Those familiar with the atmosphere on college campuses over the past decade or so will recognize the plight of this student from Dartmouth. The author, in the style of The New York Times’ Modern Love column for The Dartmouth, writes of her dissatisfaction with relationships at her school, not simply because of the lack of privacy afforded at a small school, but the tendency of students to treat everything from hookups and “situationships” to dating relationships as “casual and meaningless.” Her concerns echo those of a growing number of young people who, as documented in Christine Emba’s recent book Rethinking Sex, find the sexual culture increasingly dysfunctional, anti-relationship, anti-intimacy, and anti-person.
Fed Up With the Facade
The author opens her brief article with a conversation between herself and a male friend. While she says “it’s impossible to find a meaningful romantic relationship at Dartmouth,” her friend replies that everyone he knows is “in good relationships.” Later, however, that same friend acknowledges that “in retrospect…most of those people I think are not in great relationships.” Initially prompted to inquire why she herself could not find a real relationship, her friend’s response made her wonder whether real relationships were possible at all on Dartmouth’s campus. For her, there are two extremes: ultra-commitment or anti-commitment. Most people who aren’t in committed relationships fall into a gray area between the two, hoping for the former while weakly defending the latter. Observing how unhappy students are with this state of affairs, the author insists that “even if you don’t view your drunken one-night-stand as something of significance,” she writes, “maybe you should.” Her advice, though voiced with a countercultural air, resonates with a more traditional view that physical and emotional intimacy should occur together within a relationship of real duration – namely, marriage.
Intimacy and Investment
The author laments that relationships on campus are so often “sullied by the words and opinions of others.” Gossip about what some potential romantic prospect did with whom, when, and whether they’re worthy or not, abounds. The author would prefer “that certain details” of a relationship “remain entangled within the unique minds of the two involved, even after it comes to an end,” rather than given various afterlives through the conversations of others. The author’s apparent belief that one can be physically intimate with multiple people without betraying that intimacy is misguided. It is no wonder that so many young people today are hurt by a sexual culture which treats the natural desire for commitment and exclusivity as a sign of weakness. Though the author pays lip service radical sexual autonomy (“I am not suggesting that students shouldn’t be exploring their sexuality openly and curiously”) her desire that all relationships be acknowledged as meaningful, no matter how casual, puts her at odds with the prevailing dictum: do what feels good, as long as it’s not criminal.
A Peer’s Response
What do our students think of this? Chloe Ezzo ’23, a Love and Fidelity Network leader at Dartmouth, offered us her thoughts on the author’s conflicting impulses to at once hope for intimacy while also accepting hookup culture as given. She wrote:
“Unfortunately, the aftermath of the sexual revolution paired with mainstream culture has led my generation to believe that we are supposed to hook up with people who can’t acknowledge us the next day when deep down, what we’re all looking for is to be loved fully and completely. It’s not easy, but we need to recognize that this is a choice. We can choose to reject this model in favor of a traditional conception of relationships and marriage. No one who decides to respect themselves, pursue serious long-term relationships, and reserve sexual intimacy for marriage will ever feel used or like just another exploit. This is the problem with modern love, but we can still choose to reject modernity and pursue genuine love and romance.”

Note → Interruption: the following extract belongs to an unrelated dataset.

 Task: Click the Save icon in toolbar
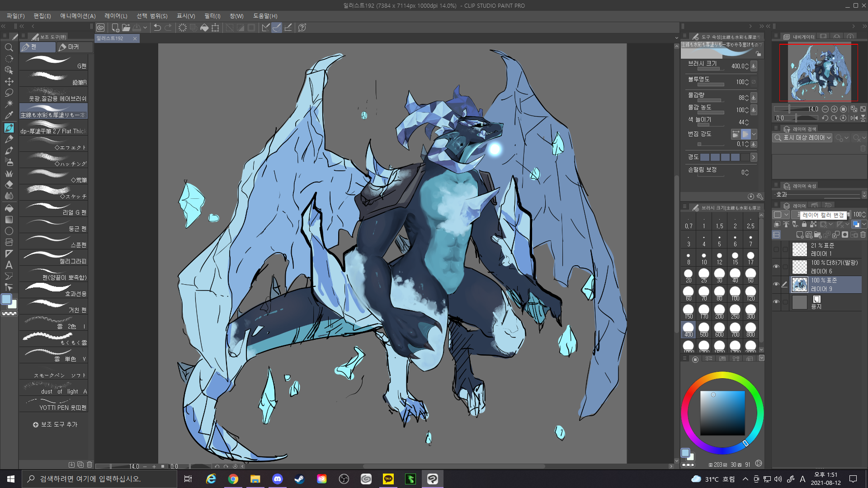coord(137,28)
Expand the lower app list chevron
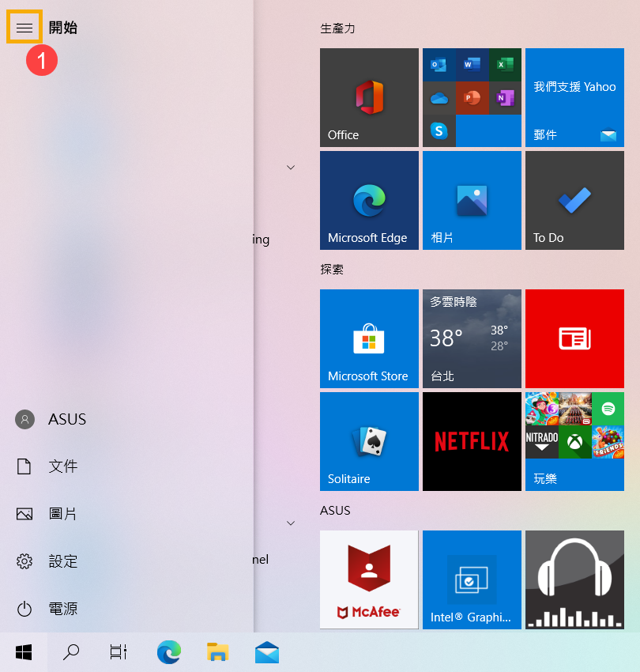The image size is (640, 672). pos(290,523)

Chloe articulates well the predicament in which so many of her peers find themselves – settle for the status quo, or wage wholesale revolt against it. Modern love is marked by a hyperfocus on consent, which offers little leeway for actual guidance on how to conduct relationships or how to conduct oneself within one. Without the capacity to call out certain behaviors as bad or unhealthy regardless of context, and to situate healthy sexuality within the confines of commitment, students can only ever advocate for themselves and their own wellbeing on the basis of subjective experience. Dartmouth’s Modern Love author is right – it is ridiculous to worry about “expressing even an inkling of investment” in another person’s life, to feel “self conscious” or awkward about interfering with someone else’s day, particularly if that someone is a sexual partner. What kind of world is it where someone can give their body to another and yet deny any obligations or ties? Chloe’s conclusion is the right one, for love is a choice, and to enjoy real relationships means unequivocally rejecting the lie that we can really care about each other without clear boundaries and solid commitments. It is to reject the belief that we can have it both ways, to sacrifice our present illusions in order to give a full gift of self to the one who promises to care for us.